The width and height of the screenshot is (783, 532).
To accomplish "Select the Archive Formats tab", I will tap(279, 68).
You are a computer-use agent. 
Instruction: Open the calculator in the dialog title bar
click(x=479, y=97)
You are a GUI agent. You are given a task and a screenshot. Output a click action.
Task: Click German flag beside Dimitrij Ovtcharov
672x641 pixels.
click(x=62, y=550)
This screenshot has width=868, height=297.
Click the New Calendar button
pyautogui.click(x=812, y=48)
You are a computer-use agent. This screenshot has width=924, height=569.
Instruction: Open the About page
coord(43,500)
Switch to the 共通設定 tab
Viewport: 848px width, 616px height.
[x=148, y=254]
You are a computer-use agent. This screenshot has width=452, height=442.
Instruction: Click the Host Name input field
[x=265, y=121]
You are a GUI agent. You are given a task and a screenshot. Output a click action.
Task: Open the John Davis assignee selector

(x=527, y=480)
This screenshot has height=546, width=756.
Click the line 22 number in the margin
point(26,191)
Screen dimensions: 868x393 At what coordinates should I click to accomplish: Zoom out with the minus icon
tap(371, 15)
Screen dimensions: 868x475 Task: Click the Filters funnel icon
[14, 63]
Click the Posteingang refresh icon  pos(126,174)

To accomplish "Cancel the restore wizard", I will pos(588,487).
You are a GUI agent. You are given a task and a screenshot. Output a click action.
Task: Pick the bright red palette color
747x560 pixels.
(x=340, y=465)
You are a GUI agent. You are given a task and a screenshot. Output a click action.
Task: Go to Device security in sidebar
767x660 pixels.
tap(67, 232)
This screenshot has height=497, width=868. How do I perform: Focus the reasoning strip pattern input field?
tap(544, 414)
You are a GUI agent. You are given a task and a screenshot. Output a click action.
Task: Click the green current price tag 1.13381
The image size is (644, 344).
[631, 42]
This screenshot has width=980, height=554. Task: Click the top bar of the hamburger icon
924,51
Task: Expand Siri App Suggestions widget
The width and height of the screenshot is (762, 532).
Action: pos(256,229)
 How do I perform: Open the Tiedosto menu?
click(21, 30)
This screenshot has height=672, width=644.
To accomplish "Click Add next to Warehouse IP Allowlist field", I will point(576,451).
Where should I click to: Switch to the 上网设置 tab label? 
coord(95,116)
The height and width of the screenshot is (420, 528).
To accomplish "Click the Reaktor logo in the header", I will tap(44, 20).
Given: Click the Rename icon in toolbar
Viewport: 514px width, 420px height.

************

REQUIREMENT: Could you print every record above exactly as it appears?

SOLVED EXERCISE:
The width and height of the screenshot is (783, 532).
To accomplish "Select the Archive Formats tab", I will tap(279, 68).
You are a computer-use agent. 
Instruction: Open the calculator in the dialog title bar
click(x=479, y=97)
You are a GUI agent. You are given a task and a screenshot. Output a click action.
Task: Click German flag beside Dimitrij Ovtcharov
672x641 pixels.
click(x=62, y=550)
This screenshot has width=868, height=297.
Click the New Calendar button
pyautogui.click(x=812, y=48)
You are a computer-use agent. This screenshot has width=924, height=569.
Instruction: Open the About page
coord(43,500)
Switch to the 共通設定 tab
Viewport: 848px width, 616px height.
[x=148, y=254]
You are a computer-use agent. This screenshot has width=452, height=442.
Instruction: Click the Host Name input field
[x=265, y=121]
You are a GUI agent. You are given a task and a screenshot. Output a click action.
Task: Open the John Davis assignee selector

(x=527, y=480)
This screenshot has height=546, width=756.
Click the line 22 number in the margin
point(26,191)
Screen dimensions: 868x393 At what coordinates should I click to accomplish: Zoom out with the minus icon
tap(371, 15)
Screen dimensions: 868x475 Task: Click the Filters funnel icon
[14, 63]
Click the Posteingang refresh icon  pos(126,174)

To accomplish "Cancel the restore wizard", I will pos(588,487).
You are a GUI agent. You are given a task and a screenshot. Output a click action.
Task: Pick the bright red palette color
747x560 pixels.
(x=340, y=465)
You are a GUI agent. You are given a task and a screenshot. Output a click action.
Task: Go to Device security in sidebar
767x660 pixels.
tap(67, 232)
This screenshot has height=497, width=868. How do I perform: Focus the reasoning strip pattern input field?
tap(544, 414)
You are a GUI agent. You are given a task and a screenshot. Output a click action.
Task: Click the green current price tag 1.13381
The image size is (644, 344).
[631, 42]
This screenshot has width=980, height=554. Task: Click the top bar of the hamburger icon
924,51
Task: Expand Siri App Suggestions widget
The width and height of the screenshot is (762, 532).
Action: pos(256,229)
 How do I perform: Open the Tiedosto menu?
click(21, 30)
This screenshot has height=672, width=644.
To accomplish "Click Add next to Warehouse IP Allowlist field", I will point(576,451).
Where should I click to: Switch to the 上网设置 tab label? 
coord(95,116)
The height and width of the screenshot is (420, 528).
To accomplish "Click the Reaktor logo in the header", I will tap(44, 20).
Given: Click the Rename icon in toolbar
Viewport: 514px width, 420px height.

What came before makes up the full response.